QUOTED TEXT:
+ + + + + + +

RIC lists 5 possible busts. With two differently marked issues, the theoretical number of variants for No. 810 is 5x(6x2)=60 (5 busts, 6 workshops per issue).
The reality is somewhat different. Some workshops did not strike coins with one type of bust, or another. Some issued only one variety, there are other gaps.
There are other busts too, not listed in RIC… Alföldi⁺ counted 20 different ones. That doesn't bring the number of varieties to 20x(6x2)=240, due to a limitation mentioned above.
He counted 89 varieties, in total. Doubtless, others may exist which he has not seen in the collections available to him. That's still a lot of varieties for one entry in RIC.
New ones may come to light as new hoards are discovered, e.g. such as the recent Petrijanec find, yet not fully published.

+ + + + + + +

LIST OF TASKS:
**A)** Change "varieties" to "variants" in the passage on coin varieties and give that part again. Begin at the words "He counted 89" and stop after "not fully published.".
**B)** Carry the passage on coin varieties forward from its final sentence.

INFORMATION PROVIDED:
+ + + + + + +

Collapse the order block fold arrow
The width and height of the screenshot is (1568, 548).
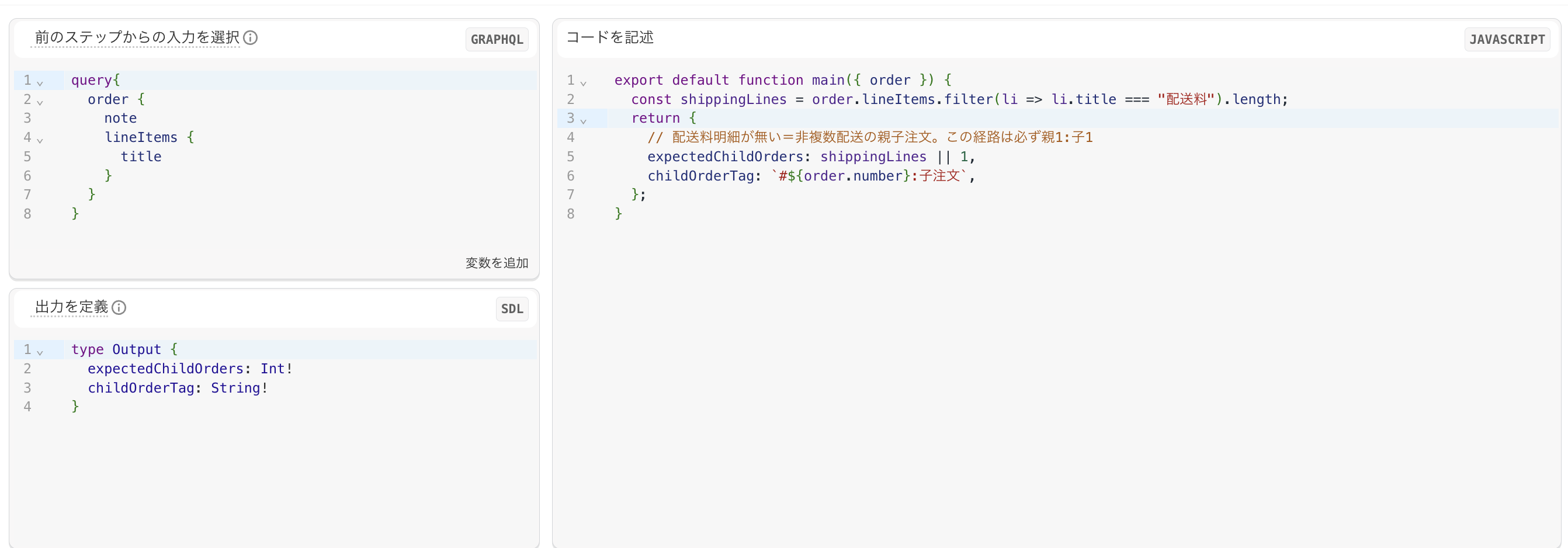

+ + + + + + +

FINAL RESULTS:
**A)**
He counted 89 variants, in total. Doubtless, others may exist which he has not seen in the collections available to him. That's still a lot of variants for one entry in RIC.
New ones may come to light as new hoards are discovered, e.g. such as the recent Petrijanec find, yet not fully published.

**B)**
However… to the crux of the matter. If we look in RIC, we will arrive at this description (p. 105):
OBV.: IMP C M AVR PROBVS P F AVG
Radiate bust left in consular mantle, holding sceptre surmounted by eagle.
REV.: VIRTVS PROBI AVG
Mars walking right, holding spear and trophy.
Mintmark: -|S//XXI
Consular bust, check. Titulature, check, Legend, check.
RIC 810, right? Well, not… really…
The vast majority of coins listed in RIC, corresponding to what's in collections, have a Mars walking right, holding spear and trophy.
But he is… heroically nude, with only a billowing cloak present. Sometimes in boots, usually bare footed (or the depiction is not sufficiently clear to decide what is what).
On the specimen pictured above Mars is attired in full military dress i.e. helmet, a lorica musculata with a cingulum, and boots.
Most cataloguers, or novice collectors with no prior knowledge, will mark this as RIC 810 "common", and price it accordingly.
It is, in fact, a rare coin.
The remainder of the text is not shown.